Man hat diesen Bußtag oft so verstanden, als richte er sich an nur die einzelnen Christen, als wäre seine Botschaft: Du musst umkehren. Du musst umkehren von deinem verkehrten Leben aus Angst und Enge, musst umkehren aus Sünde und Schande, musst umkehren aus deinem gottlosen Leben. Umkehren zu Gott, umkehren zum Kreuz Jesu Christi, umkehren zu einem Leben, das Gott gefällt.
Andererseits wurde er ursprünglich als öffentlicher Buß- und Bettag, als Tag des Betens in Notzeiten, als Tag des „fürbittenden Eintretens der Kirche für die Schuld der Gläubigen vor Gott“ (Wikipedia) begangen.
Beides gehört allerdings zusammen.

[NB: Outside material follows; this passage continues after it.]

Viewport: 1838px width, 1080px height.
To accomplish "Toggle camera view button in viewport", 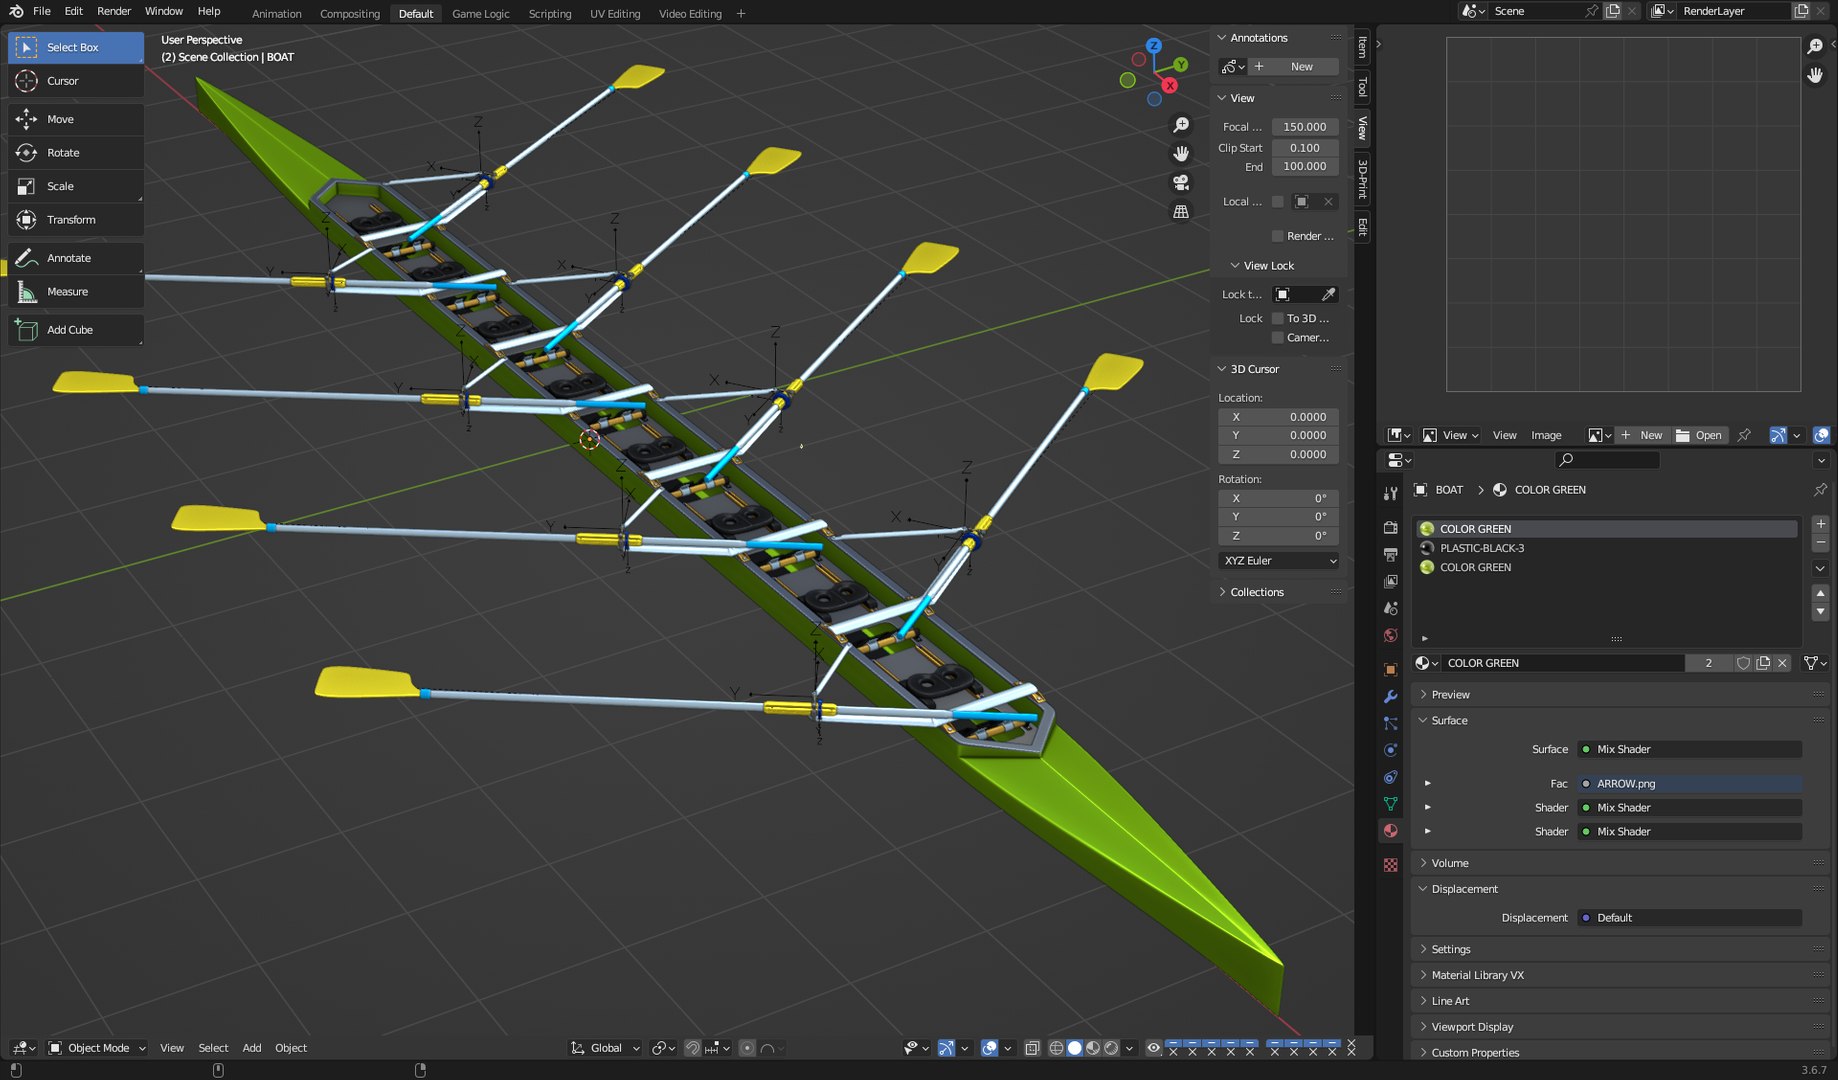I will (x=1181, y=183).
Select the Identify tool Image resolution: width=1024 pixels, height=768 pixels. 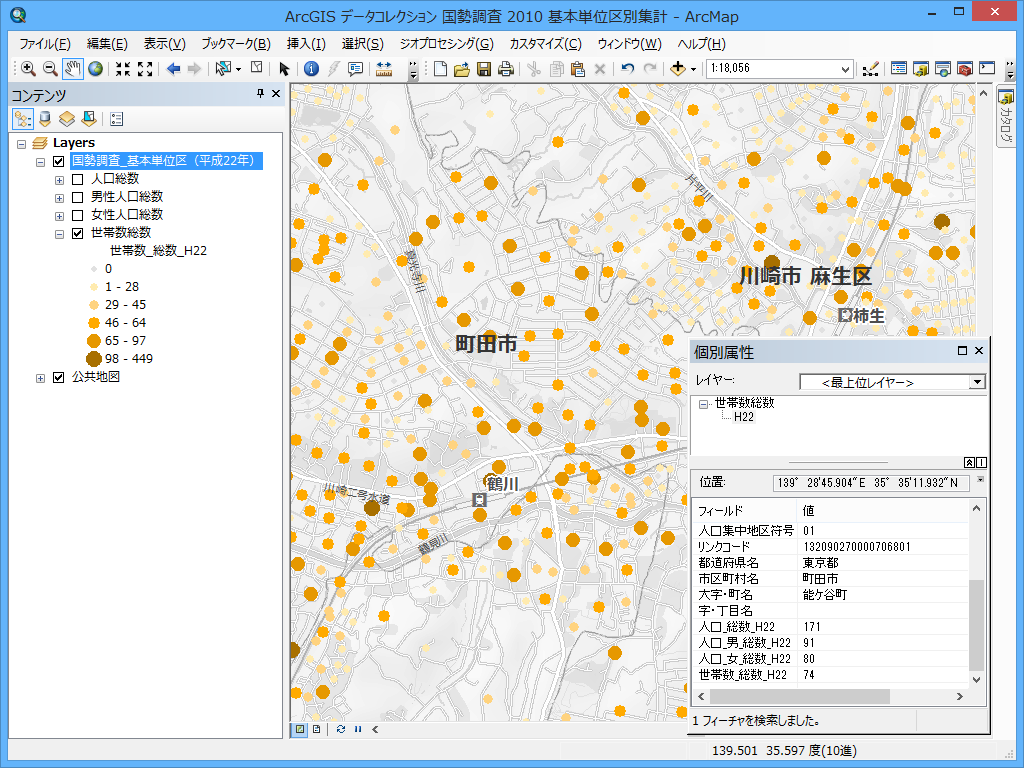(311, 69)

In unserem Text ist zweifellos die Gemeinde angesprochen. Die Gemeinde besteht aber einzelnen Gläubigen. Also darf man das nicht auseinanderdividieren. Der Bußtag fragt mich und Sie, die Gemeinde und die Kirche insgesamt: „Hörst du, hört ihr das Klopfen an der Tür? Und wirst du, werdet ihr die Tür auftun?“
Der Text ist kein „Strategiepapier, wie das müde Glaubensleben wieder belebt werden kann“ (Klinnert), kein Memorandum für Leuchtturmprojekte, keine Zielvereinbarung im Mitarbeitergespräch, keine Synodalvorlage zur Strukturveränderung und was dergleichen ehrenwerte Versuche in Kirche und Gemeinde in den letzten Jahren gewesen sein mögen - sondern schlicht eine Einladung zur Änderung der Laufrichtung, eine Einladung zur Änderung der Blickrichtung, hin auf das Kreuz Christi, in dem unsere ganze Kraft liegt. Das Heilige Abendmahl, das wir in diesem Gottesdienst miteinander feiern, schenkt uns die Vorfreude auf das Abendmahl, von dem die Offenbarung spricht, das Christus verspricht zu feiern in seinem Reich mit denen, die ihm die Tür auftun.
Wir müssen nur mit Gottes Hilfe die Laufrichtung ändern - hin zum Kreuz von Golgatha.
Amen.
Lit.: Franz Kafka, Kleine Fabel (versch. Quellen, z.B. Ralf Sudau, Kafka, Kurze Prosa/Erzählungen, 16 Interpretationshilfen, ISBN 978-3-12-922637-7); Lars Klinnert, Predigtimpulse, in: Deutsches Pfarrerblatt, Heft 10/2012, S. 578; Art. „Buß- und Bettag“, sowie „Laodicea“ in Wikipedia.